Clinical Trials
End-to-End CRO Solutions for Seamless Product Registration
Conducting local clinical trials is often essential for registering new medical products in Asian countries. Regulatory authorities across Asia may require localized clinical data, and the region’s genetically diverse population and cost-effective research infrastructure make it an ideal environment for clinical studies.
At Scansio, we offer comprehensive Clinical Research Organization (CRO) services tailored to meet regulatory expectations and deliver successful clinical trials for pharmaceutical, biotechnology, medical device, and IVD companies entering the Asian market.
Why Conduct Clinical Trials in Asia?
- Regulatory requirement for local data
- Access to large, diverse patient populations
- Cost-effective compared to Western countries
- Opportunity for post-market data generation and lifecycle management
Our Clinical Trial Services Include:
🧠 CRO and Clinical Strategy Consulting
Develop optimal trial strategies and protocols with insights from each target market’s regulatory landscape.
📄 Regulatory Support
Manage and submit Clinical Trial Applications (CTA) and Clinical Trial Notifications (CTN), and interface with local regulatory bodies and ethics committees (IRB/IEC).
📊 Clinical Trial Management
Oversee the entire trial process, including site selection, monitoring, data management, reporting, and gap analyses.
✅ Quality Compliance and Audits
Ensure trials align with GCP, GLP, GMP, GVP, GQP, and other quality standards through rigorous audits and compliance monitoring.

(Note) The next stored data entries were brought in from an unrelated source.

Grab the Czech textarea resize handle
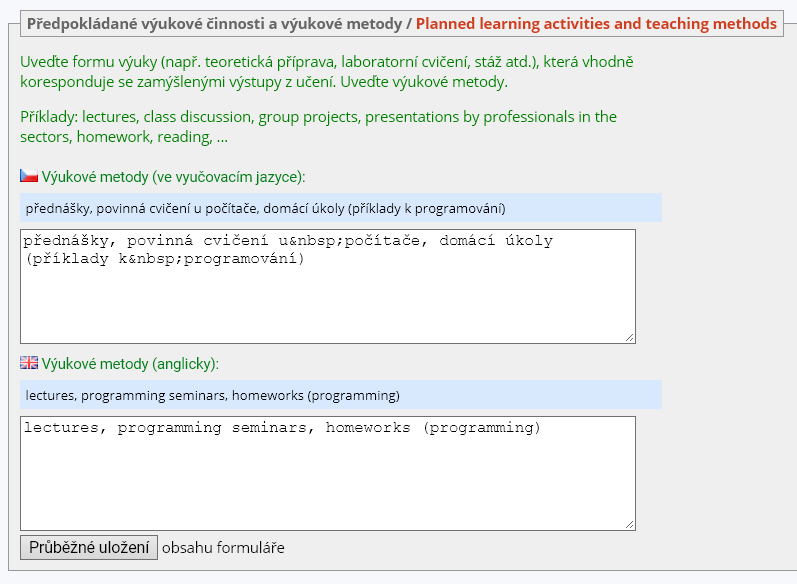[x=629, y=337]
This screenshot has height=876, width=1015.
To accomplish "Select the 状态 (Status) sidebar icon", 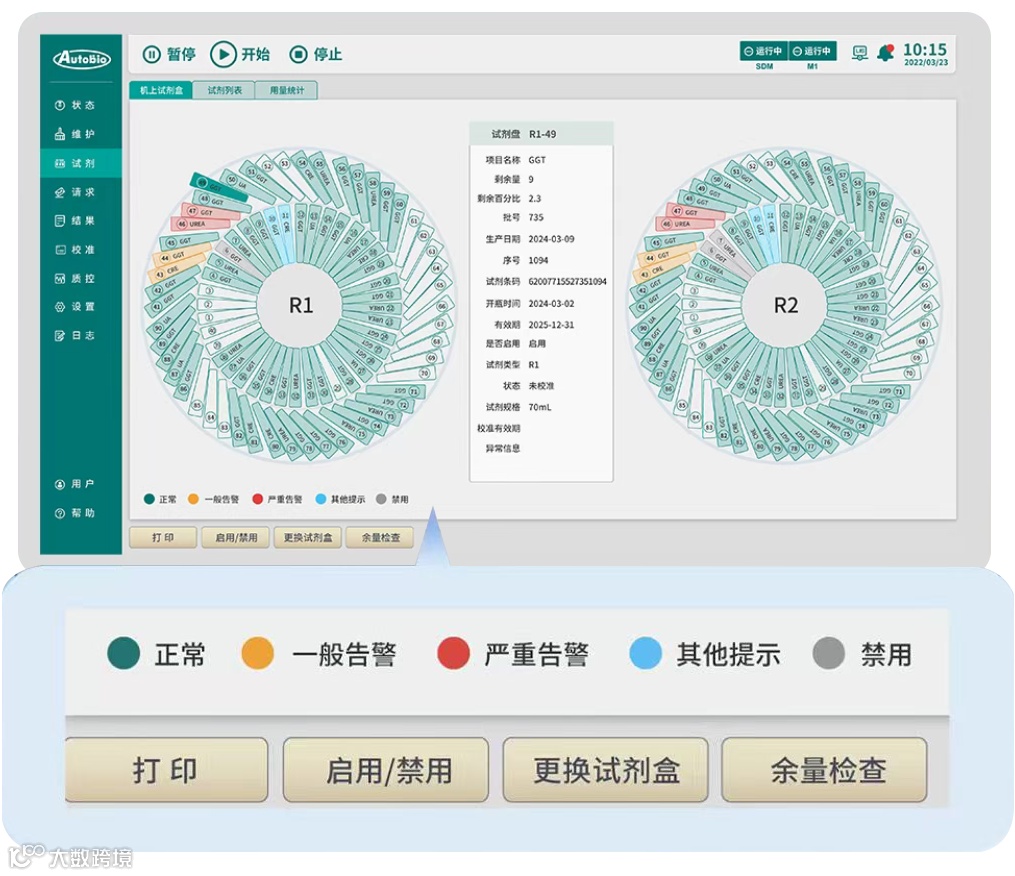I will click(58, 105).
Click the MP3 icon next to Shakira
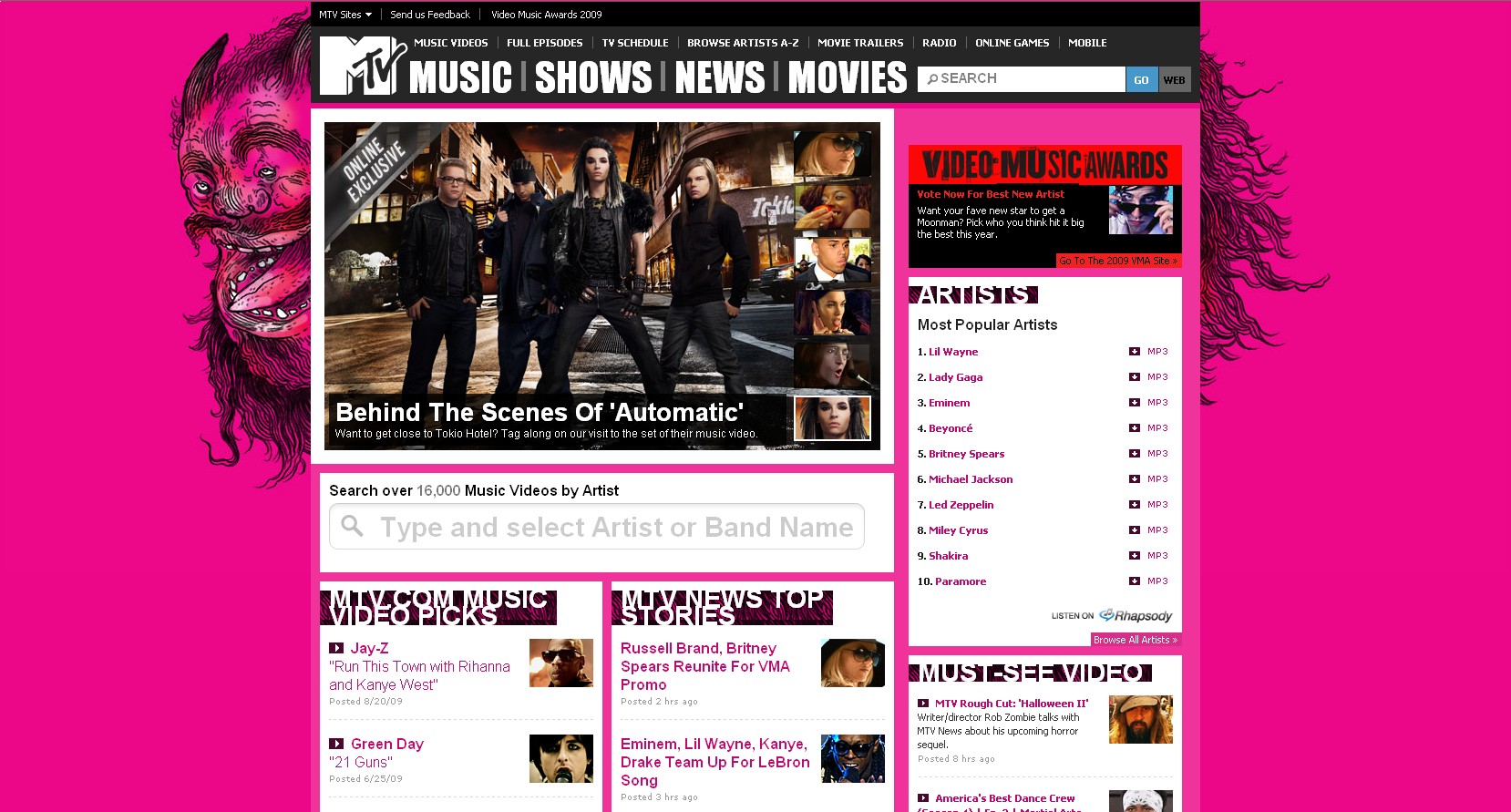 pyautogui.click(x=1135, y=556)
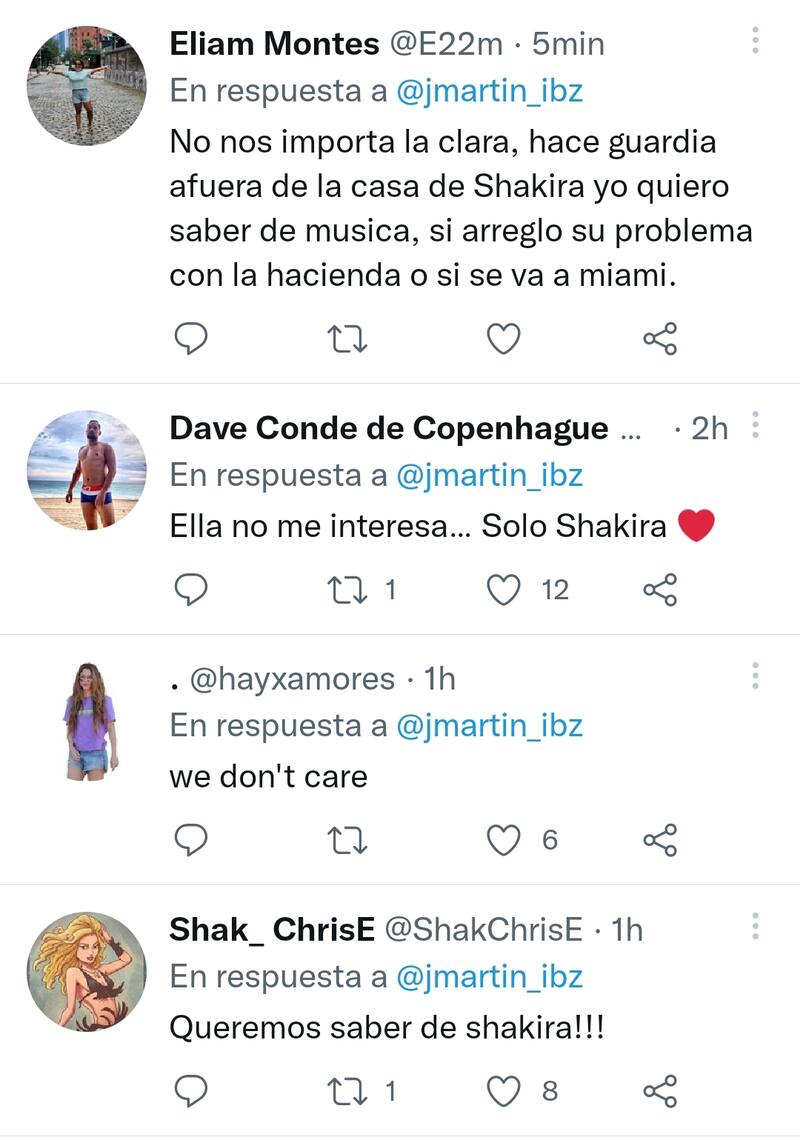
Task: Open more options for Eliam Montes's tweet
Action: click(755, 41)
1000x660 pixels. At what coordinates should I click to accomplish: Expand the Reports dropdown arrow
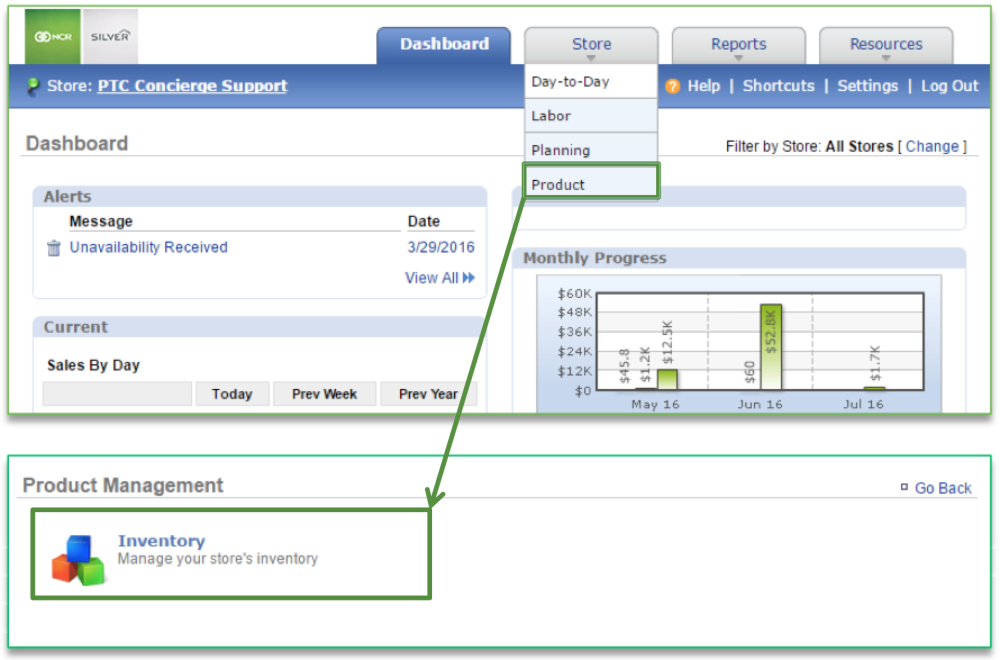(x=738, y=58)
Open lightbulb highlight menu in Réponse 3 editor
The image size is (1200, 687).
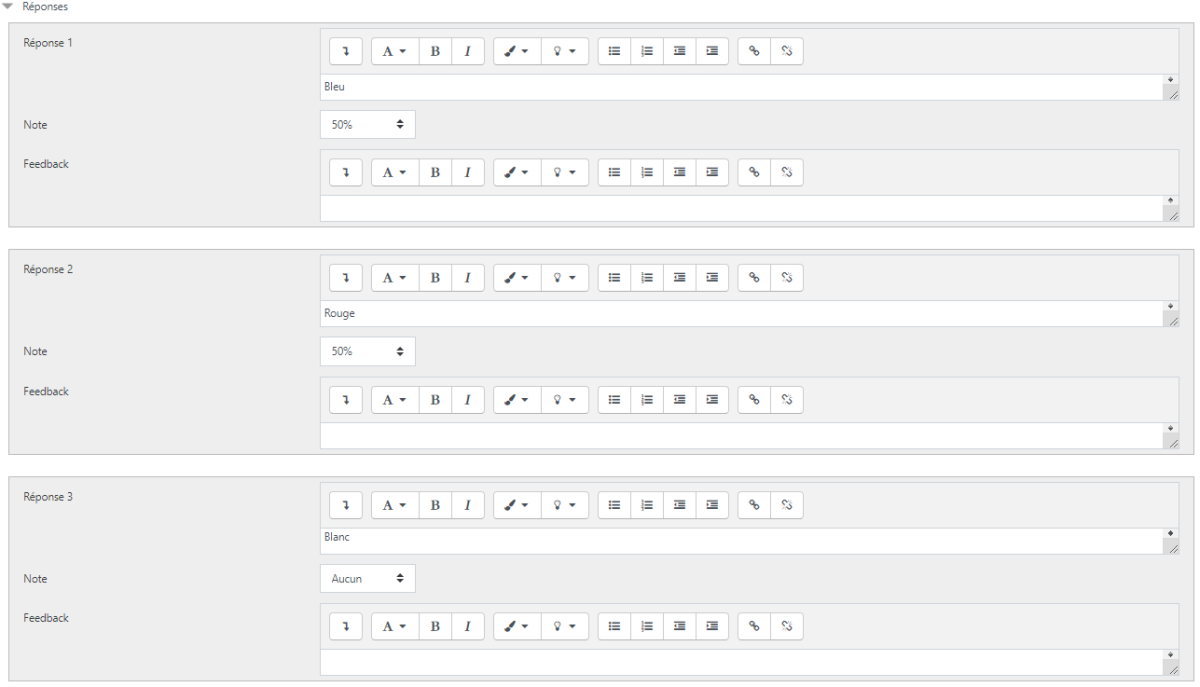point(565,505)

📈 Adverse Event Reporting & Post-Market Surveillance
Track and report adverse events during trials and assist with post-approval studies to maintain safety and efficacy over the product lifecycle.
With experienced, on-the-ground clinical teams and a deep understanding of Asia’s regulatory frameworks, Scansio ensures efficient and compliant clinical trials that accelerate your path to market entry.